FCC Holds Nashville Open Hearing
December 11, 2006 at 3:27 PM (PT)
FCC Commissioner ROBERT MCDOWELL wasn't there -- he issued a statement a half-hour beforehand saying he wouldn't make it -- but fellow Commissioner MICHAEL COPPS took the opportunity at the FCC's NASHVILLE open meeting on media-ownership rules to rip former FCC Chairman MICHAEL POWELL for loosening ownership restrictions "under cover of night" and saying that the court remand of the rules after public protest "shows that concerned citizens can still make a difference in this country." Making frequent country music references with recollections of his brother's being a HANK SNOW fan and a joke that he'll "probably be asking for autographs" from the country stars on the opening panel, COPPS decried the loss of country radio in NEW YORK and LOS ANGELES and noted that "last week came reports that WASHINGTON, DC may lose its last classical music station to sports talk radio," a reference to the rumored sale of BONNEVILLE Classical WGMS to DAN SNYDER's RED ZEBRA BROADCASTING.
I believe that the bargain that America made with commercial broadcasting has gotten wildly out of whack.
"In an era where minority ownership appears to be at shockingly and embarrassingly low lows, while payola allegations continue to raise their ugly heads, when infomercials and propaganda are passed off as news, and where license renewal has become a mindless pro forma farce," COPPS added, "I believe that the bargain that AMERICA made with commercial broadcasting has gotten wildly out of whack."
Commissioner JONATHAN ADELSTEIN's remarks were in the same vein as COPPS', wondering if ELVIS PRESLEY would have been able to reach an audience had radio in the '50s been the same as today. He admitted that the emergence of new technology and avenues like YOUTUBE have opened new ways to reach an audience but asserted that "broadcast radio continues to be the dominant way to break new artist and hear new music," referring to the strong correlation between radio airplay and music sales.
For his part, Chairman KEVIN MARTIN's brief remarks sounded a different note, saying that the proceeding is about "exploring and understanding the competitive realities of the media marketplace. Some of our rules have not been updated for years and may no longer reflect the current marketplace. Indeed, the Third Circuit recognized this fact when it upheld the Commission’s elimination of the newspaper/broadcast cross-ownership ban.
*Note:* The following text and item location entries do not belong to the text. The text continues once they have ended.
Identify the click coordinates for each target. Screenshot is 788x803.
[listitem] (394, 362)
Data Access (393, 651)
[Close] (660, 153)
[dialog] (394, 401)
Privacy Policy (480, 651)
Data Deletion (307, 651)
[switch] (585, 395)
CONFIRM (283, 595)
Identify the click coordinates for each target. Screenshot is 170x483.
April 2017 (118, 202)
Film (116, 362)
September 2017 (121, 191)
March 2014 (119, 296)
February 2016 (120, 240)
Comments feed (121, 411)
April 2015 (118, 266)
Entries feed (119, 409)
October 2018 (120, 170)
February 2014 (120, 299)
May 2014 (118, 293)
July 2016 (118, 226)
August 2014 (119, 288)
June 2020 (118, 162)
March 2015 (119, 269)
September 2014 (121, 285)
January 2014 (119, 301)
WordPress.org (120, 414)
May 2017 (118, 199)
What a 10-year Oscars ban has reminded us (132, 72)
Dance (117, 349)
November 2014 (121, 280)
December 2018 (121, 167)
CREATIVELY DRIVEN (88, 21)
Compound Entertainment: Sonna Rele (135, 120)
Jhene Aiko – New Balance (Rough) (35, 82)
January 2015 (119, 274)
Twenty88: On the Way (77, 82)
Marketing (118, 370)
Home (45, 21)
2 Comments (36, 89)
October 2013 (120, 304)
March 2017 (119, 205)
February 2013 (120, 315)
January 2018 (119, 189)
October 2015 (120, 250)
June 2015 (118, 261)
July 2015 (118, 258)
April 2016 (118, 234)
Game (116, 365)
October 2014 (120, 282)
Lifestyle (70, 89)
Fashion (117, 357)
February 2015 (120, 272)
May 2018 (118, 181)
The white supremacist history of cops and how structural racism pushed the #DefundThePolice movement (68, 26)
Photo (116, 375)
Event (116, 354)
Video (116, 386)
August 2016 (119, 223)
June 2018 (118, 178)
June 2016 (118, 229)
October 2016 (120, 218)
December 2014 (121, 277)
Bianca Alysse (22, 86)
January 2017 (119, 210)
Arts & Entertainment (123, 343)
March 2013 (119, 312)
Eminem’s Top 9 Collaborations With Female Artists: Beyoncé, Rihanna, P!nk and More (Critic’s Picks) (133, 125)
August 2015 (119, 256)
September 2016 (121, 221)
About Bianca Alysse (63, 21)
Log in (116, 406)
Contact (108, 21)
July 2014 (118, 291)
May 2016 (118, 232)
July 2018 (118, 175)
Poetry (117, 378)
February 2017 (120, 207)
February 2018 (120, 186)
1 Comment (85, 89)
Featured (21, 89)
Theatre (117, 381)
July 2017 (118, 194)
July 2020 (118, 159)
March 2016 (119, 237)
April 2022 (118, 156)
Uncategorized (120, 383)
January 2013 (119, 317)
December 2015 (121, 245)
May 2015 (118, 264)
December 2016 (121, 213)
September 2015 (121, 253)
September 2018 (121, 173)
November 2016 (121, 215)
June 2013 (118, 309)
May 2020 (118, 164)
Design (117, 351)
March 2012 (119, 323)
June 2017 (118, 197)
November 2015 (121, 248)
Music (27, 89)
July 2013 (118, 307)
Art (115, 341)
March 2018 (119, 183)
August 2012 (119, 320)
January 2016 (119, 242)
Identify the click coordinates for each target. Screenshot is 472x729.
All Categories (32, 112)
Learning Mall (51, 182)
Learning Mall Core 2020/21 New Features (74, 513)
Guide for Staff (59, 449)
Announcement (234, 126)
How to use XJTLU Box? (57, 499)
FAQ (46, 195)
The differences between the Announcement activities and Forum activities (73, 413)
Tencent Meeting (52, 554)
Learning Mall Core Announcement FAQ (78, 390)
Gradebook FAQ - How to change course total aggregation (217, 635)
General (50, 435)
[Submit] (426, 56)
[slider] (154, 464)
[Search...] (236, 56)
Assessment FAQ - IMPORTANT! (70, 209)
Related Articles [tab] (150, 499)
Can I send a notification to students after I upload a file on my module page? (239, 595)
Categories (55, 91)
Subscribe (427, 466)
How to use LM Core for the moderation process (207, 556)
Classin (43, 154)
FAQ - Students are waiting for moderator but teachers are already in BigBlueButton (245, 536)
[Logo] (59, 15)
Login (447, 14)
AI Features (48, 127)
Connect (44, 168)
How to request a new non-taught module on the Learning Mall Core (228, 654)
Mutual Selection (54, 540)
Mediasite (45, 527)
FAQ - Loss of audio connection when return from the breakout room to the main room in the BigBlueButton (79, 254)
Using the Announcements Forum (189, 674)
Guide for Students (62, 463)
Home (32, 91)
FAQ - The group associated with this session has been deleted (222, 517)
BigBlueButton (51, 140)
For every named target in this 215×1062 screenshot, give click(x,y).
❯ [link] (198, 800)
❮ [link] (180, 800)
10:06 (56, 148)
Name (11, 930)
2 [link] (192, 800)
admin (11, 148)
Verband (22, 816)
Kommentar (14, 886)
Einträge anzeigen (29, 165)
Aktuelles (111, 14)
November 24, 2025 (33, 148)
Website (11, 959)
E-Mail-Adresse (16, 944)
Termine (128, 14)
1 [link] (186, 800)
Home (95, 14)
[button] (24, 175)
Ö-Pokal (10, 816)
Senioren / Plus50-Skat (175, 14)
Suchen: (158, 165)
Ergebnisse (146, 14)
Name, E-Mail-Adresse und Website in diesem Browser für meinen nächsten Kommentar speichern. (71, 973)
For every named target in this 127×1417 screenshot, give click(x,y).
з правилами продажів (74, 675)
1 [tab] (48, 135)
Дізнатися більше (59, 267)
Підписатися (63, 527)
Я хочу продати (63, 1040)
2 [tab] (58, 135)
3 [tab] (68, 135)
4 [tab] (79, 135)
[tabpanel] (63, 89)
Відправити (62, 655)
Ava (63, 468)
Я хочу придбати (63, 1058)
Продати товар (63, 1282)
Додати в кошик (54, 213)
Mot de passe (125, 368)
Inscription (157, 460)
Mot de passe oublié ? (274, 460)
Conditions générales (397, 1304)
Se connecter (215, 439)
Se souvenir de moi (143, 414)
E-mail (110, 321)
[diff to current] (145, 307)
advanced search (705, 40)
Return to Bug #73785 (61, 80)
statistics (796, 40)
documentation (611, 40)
It is our task then to respond to the Court by ensuring that our ownership rules take into account the competitive environment in which media companies operate and promote localism and diversity."
Both MARTIN and ADELSTEIN spoke about the need to end payola, with ADELSTEIN applauding the country music industry's "steps to mitigate" its payola problems and noting the success of independent labels in the past two years.